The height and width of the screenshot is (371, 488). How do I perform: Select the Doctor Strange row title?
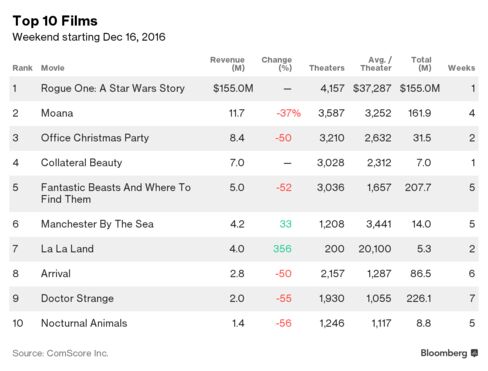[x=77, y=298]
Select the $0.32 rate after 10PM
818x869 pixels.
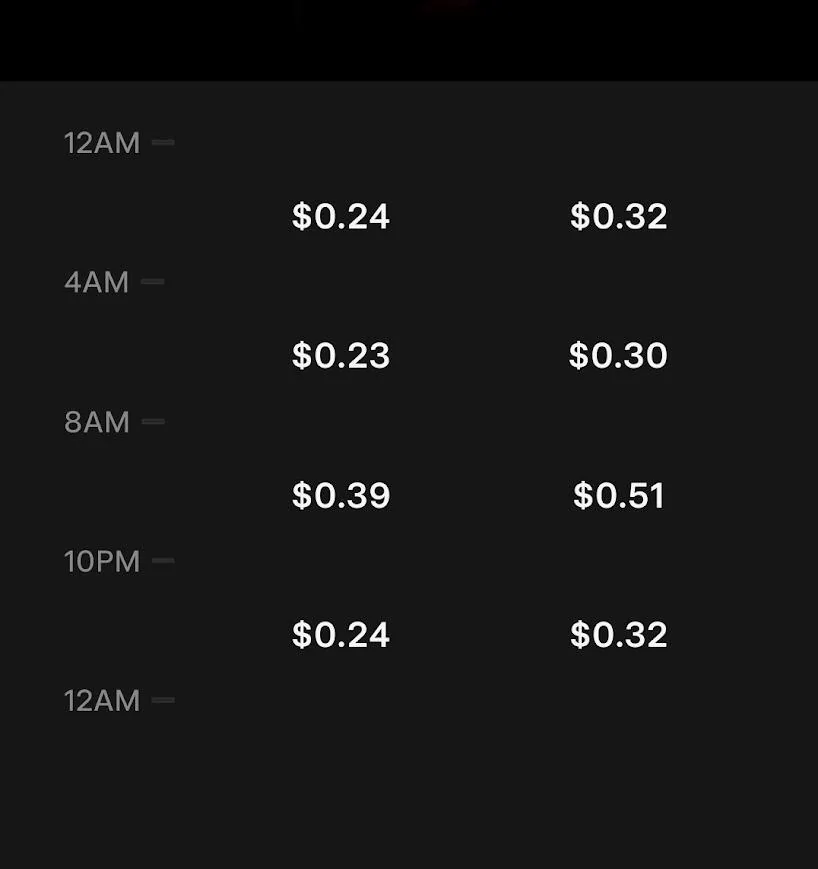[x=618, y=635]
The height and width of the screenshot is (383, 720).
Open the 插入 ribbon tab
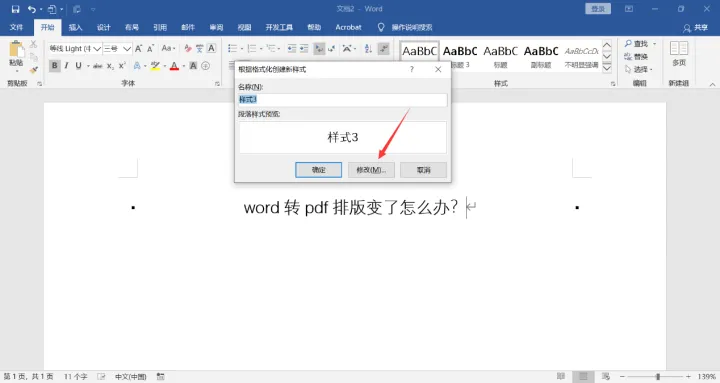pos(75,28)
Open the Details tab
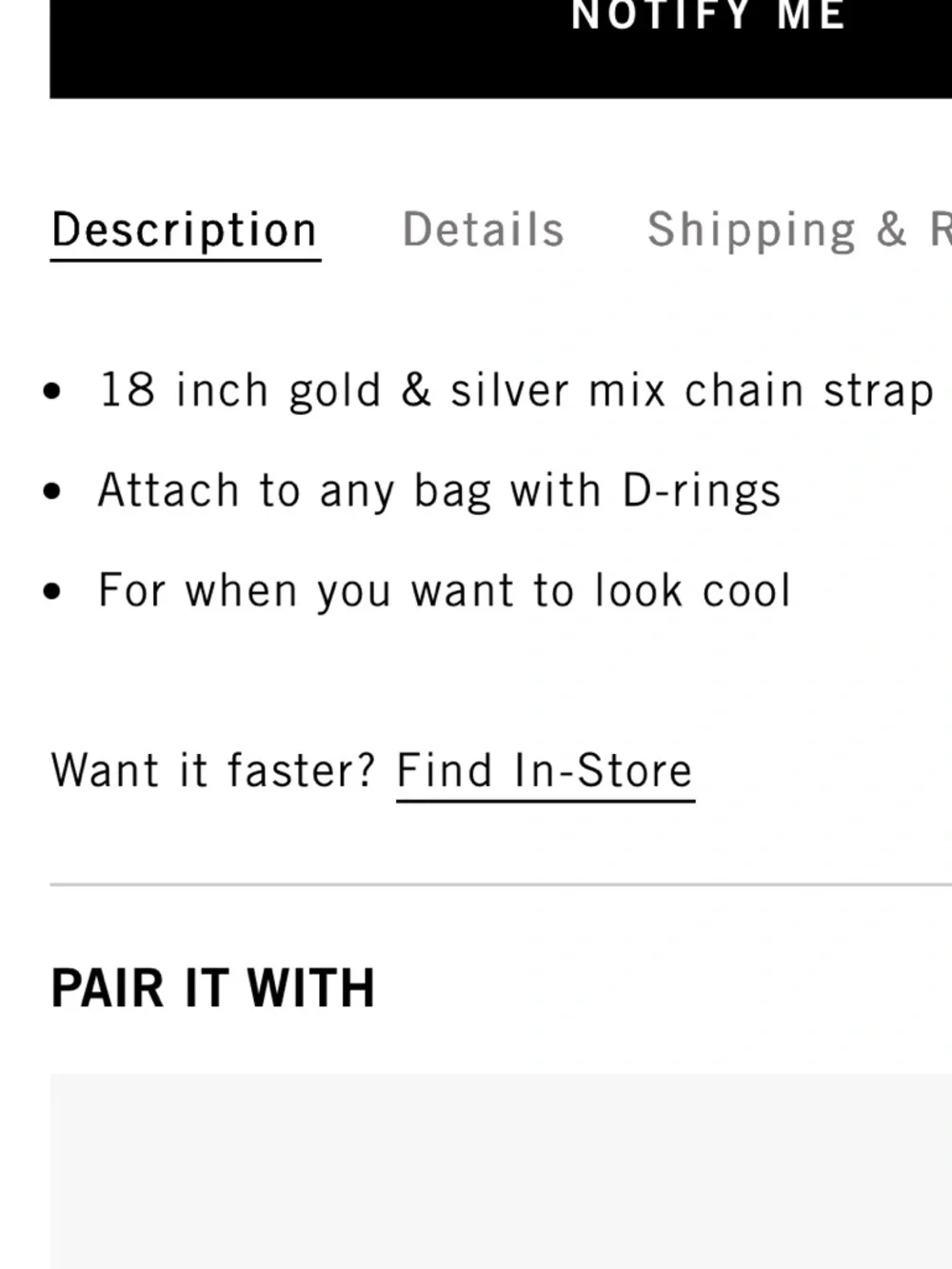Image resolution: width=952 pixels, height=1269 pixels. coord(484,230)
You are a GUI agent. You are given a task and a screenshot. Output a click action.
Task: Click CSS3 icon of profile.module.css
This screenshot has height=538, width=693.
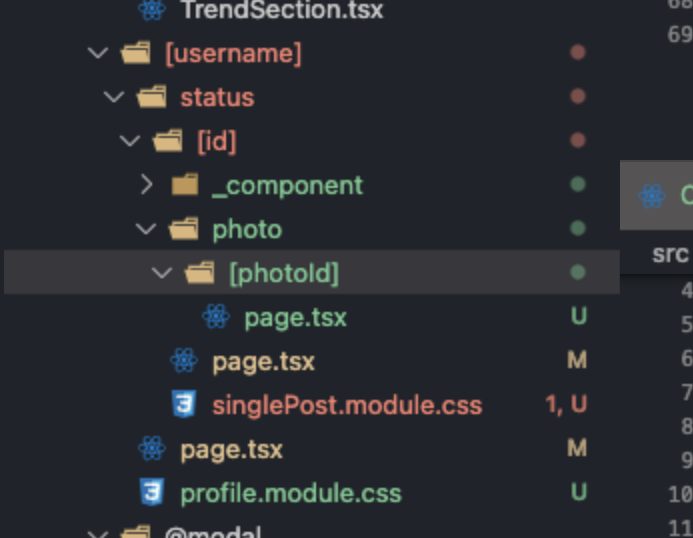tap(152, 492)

** Assignment **
The required output is the line containing "818x869 pixels." plus every line after it to the end of the data, copied exactly and with no pictures.

** Answer for the task **
818x869 pixels.
[x=618, y=635]
The height and width of the screenshot is (383, 720).
Open the 插入 ribbon tab
pos(75,28)
Open the Details tab
Image resolution: width=952 pixels, height=1269 pixels. coord(484,230)
You are a GUI agent. You are given a task and a screenshot. Output a click action.
Task: Click CSS3 icon of profile.module.css
This screenshot has height=538, width=693.
tap(152, 492)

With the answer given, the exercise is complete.